■ Task objective: Write out the records again, exactly, leaving none out.

■ Data:
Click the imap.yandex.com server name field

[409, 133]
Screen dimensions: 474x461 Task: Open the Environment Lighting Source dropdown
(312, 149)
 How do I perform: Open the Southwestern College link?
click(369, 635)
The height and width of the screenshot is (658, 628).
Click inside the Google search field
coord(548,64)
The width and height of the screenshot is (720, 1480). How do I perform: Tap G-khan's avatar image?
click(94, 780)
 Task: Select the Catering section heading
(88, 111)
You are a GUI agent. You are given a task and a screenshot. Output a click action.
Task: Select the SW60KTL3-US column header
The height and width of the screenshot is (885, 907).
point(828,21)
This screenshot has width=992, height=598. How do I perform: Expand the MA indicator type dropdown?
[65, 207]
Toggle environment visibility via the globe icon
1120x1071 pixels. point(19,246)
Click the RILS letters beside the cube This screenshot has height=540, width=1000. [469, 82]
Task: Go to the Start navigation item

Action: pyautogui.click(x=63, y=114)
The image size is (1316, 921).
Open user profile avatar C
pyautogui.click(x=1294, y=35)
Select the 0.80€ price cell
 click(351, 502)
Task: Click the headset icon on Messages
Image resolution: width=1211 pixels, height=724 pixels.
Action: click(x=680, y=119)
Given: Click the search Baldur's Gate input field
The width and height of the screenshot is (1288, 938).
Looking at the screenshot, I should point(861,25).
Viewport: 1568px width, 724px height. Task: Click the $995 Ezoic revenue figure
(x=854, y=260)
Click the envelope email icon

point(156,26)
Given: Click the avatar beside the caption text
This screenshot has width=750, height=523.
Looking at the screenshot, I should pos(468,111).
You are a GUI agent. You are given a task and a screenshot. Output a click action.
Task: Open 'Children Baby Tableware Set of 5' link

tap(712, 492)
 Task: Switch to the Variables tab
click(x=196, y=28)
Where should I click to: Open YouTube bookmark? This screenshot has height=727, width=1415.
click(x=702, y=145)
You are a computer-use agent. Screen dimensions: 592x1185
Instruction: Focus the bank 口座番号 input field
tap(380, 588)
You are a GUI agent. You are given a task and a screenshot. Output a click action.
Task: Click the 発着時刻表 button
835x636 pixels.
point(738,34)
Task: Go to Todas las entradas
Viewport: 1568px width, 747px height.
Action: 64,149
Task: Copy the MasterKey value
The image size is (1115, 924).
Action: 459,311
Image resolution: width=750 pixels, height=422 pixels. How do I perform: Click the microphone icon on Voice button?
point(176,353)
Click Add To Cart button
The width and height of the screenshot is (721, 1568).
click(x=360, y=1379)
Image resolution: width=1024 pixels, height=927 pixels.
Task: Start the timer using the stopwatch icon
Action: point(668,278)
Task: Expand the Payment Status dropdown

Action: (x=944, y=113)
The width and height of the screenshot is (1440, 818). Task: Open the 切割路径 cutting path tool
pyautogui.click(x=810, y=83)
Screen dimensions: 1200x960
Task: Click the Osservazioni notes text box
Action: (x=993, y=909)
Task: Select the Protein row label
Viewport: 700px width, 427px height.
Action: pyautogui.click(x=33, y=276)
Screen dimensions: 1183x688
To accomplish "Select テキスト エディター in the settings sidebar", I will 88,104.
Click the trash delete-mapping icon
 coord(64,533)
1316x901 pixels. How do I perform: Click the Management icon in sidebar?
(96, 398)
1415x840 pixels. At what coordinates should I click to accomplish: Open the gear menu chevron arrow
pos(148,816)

■ The completed task:
Click the imap.yandex.com server name field

[409, 133]
Screen dimensions: 474x461 Task: Open the Environment Lighting Source dropdown
(312, 149)
 How do I perform: Open the Southwestern College link?
click(369, 635)
The height and width of the screenshot is (658, 628).
Click inside the Google search field
coord(548,64)
The width and height of the screenshot is (720, 1480). How do I perform: Tap G-khan's avatar image?
click(94, 780)
 Task: Select the Catering section heading
(88, 111)
You are a GUI agent. You are given a task and a screenshot. Output a click action.
Task: Select the SW60KTL3-US column header
The height and width of the screenshot is (885, 907).
point(828,21)
This screenshot has width=992, height=598. How do I perform: Expand the MA indicator type dropdown?
[65, 207]
Toggle environment visibility via the globe icon
1120x1071 pixels. point(19,246)
Click the RILS letters beside the cube This screenshot has height=540, width=1000. [469, 82]
Task: Go to the Start navigation item

Action: pyautogui.click(x=63, y=114)
The image size is (1316, 921).
Open user profile avatar C
pyautogui.click(x=1294, y=35)
Select the 0.80€ price cell
 click(351, 502)
Task: Click the headset icon on Messages
Image resolution: width=1211 pixels, height=724 pixels.
Action: click(x=680, y=119)
Given: Click the search Baldur's Gate input field
The width and height of the screenshot is (1288, 938).
Looking at the screenshot, I should point(861,25).
Viewport: 1568px width, 724px height. Task: Click the $995 Ezoic revenue figure
(x=854, y=260)
Click the envelope email icon

point(156,26)
Given: Click the avatar beside the caption text
This screenshot has width=750, height=523.
Looking at the screenshot, I should pos(468,111).
You are a GUI agent. You are given a task and a screenshot. Output a click action.
Task: Open 'Children Baby Tableware Set of 5' link

tap(712, 492)
 Task: Switch to the Variables tab
click(x=196, y=28)
Where should I click to: Open YouTube bookmark? This screenshot has height=727, width=1415.
click(x=702, y=145)
You are a computer-use agent. Screen dimensions: 592x1185
Instruction: Focus the bank 口座番号 input field
tap(380, 588)
You are a GUI agent. You are given a task and a screenshot. Output a click action.
Task: Click the 発着時刻表 button
835x636 pixels.
point(738,34)
Task: Go to Todas las entradas
Viewport: 1568px width, 747px height.
Action: 64,149
Task: Copy the MasterKey value
The image size is (1115, 924).
Action: 459,311
Image resolution: width=750 pixels, height=422 pixels. How do I perform: Click the microphone icon on Voice button?
point(176,353)
Click Add To Cart button
The width and height of the screenshot is (721, 1568).
click(x=360, y=1379)
Image resolution: width=1024 pixels, height=927 pixels.
Task: Start the timer using the stopwatch icon
Action: point(668,278)
Task: Expand the Payment Status dropdown

Action: (x=944, y=113)
The width and height of the screenshot is (1440, 818). Task: Open the 切割路径 cutting path tool
pyautogui.click(x=810, y=83)
Screen dimensions: 1200x960
Task: Click the Osservazioni notes text box
Action: (x=993, y=909)
Task: Select the Protein row label
Viewport: 700px width, 427px height.
Action: pyautogui.click(x=33, y=276)
Screen dimensions: 1183x688
To accomplish "Select テキスト エディター in the settings sidebar", I will 88,104.
Click the trash delete-mapping icon
 coord(64,533)
1316x901 pixels. How do I perform: Click the Management icon in sidebar?
(96, 398)
1415x840 pixels. At what coordinates should I click to accomplish: Open the gear menu chevron arrow
pos(148,816)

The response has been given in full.